### [Work item]
The line containing "The height and" and each line after it, through the final line of the data, are to be retyped exactly, with pictures left out.
==== Supplied material
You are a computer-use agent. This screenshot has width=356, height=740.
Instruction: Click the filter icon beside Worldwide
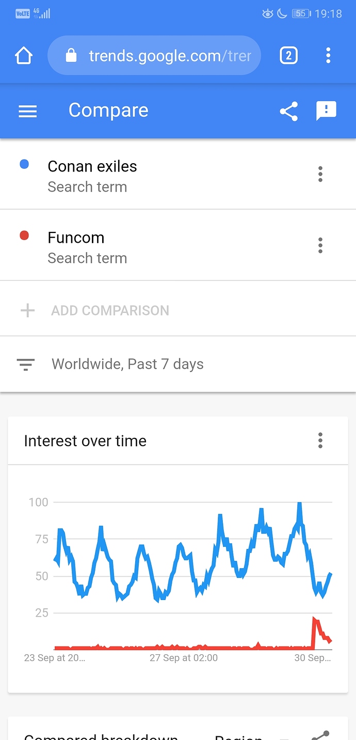pyautogui.click(x=26, y=365)
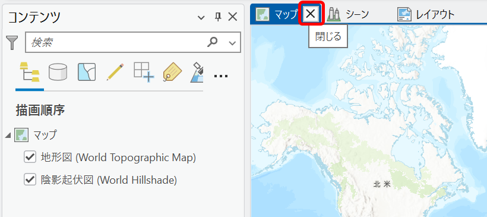
Task: Open the コンテンツ pane options chevron
Action: click(x=201, y=17)
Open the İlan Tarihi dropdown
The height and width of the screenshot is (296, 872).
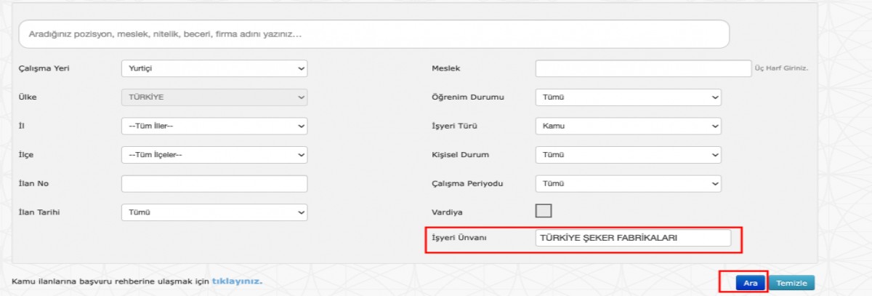[214, 212]
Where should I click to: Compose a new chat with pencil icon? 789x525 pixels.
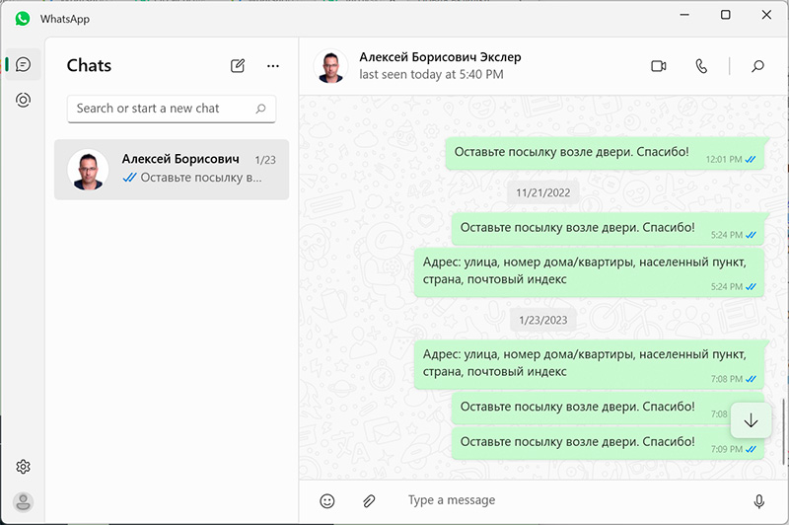(x=238, y=66)
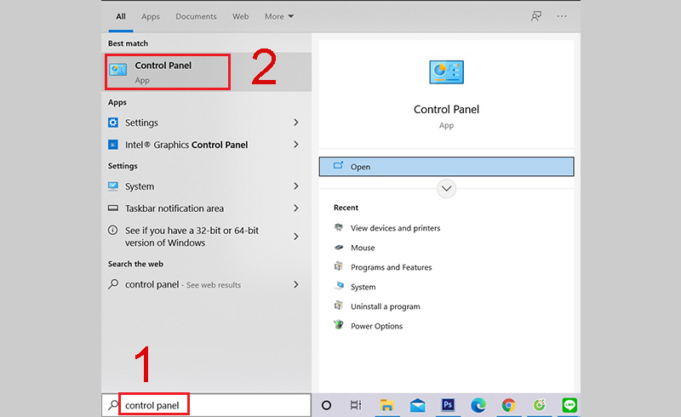Click the search box with control panel
This screenshot has height=417, width=681.
point(206,405)
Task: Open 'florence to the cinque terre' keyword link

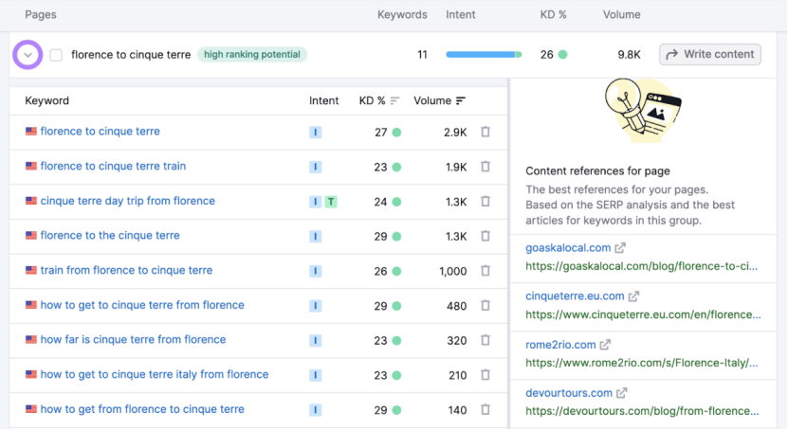Action: pyautogui.click(x=110, y=236)
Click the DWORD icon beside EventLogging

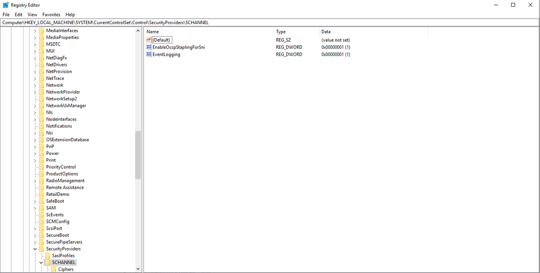149,55
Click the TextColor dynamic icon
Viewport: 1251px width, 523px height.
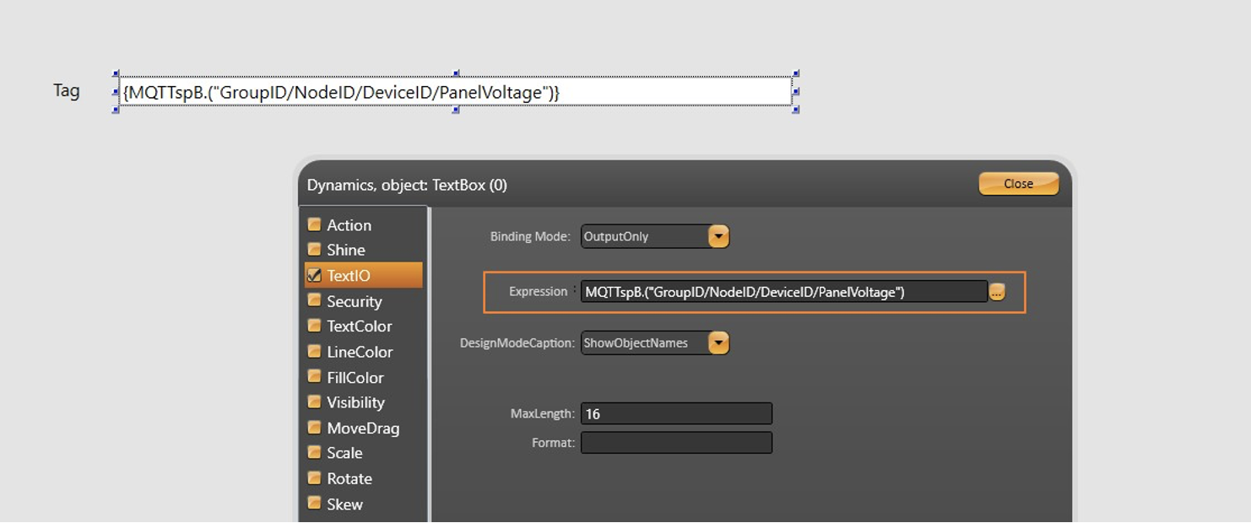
========
### [Solution for this task]
The height and width of the screenshot is (296, 872).
[214, 212]
Where should I click to: Compose a new chat with pencil icon? 789x525 pixels.
(x=238, y=66)
Click the search box with control panel
This screenshot has height=417, width=681.
point(206,405)
Task: Open 'florence to the cinque terre' keyword link

Action: pyautogui.click(x=110, y=236)
Click the DWORD icon beside EventLogging

149,55
Click the TextColor dynamic icon
Viewport: 1251px width, 523px height.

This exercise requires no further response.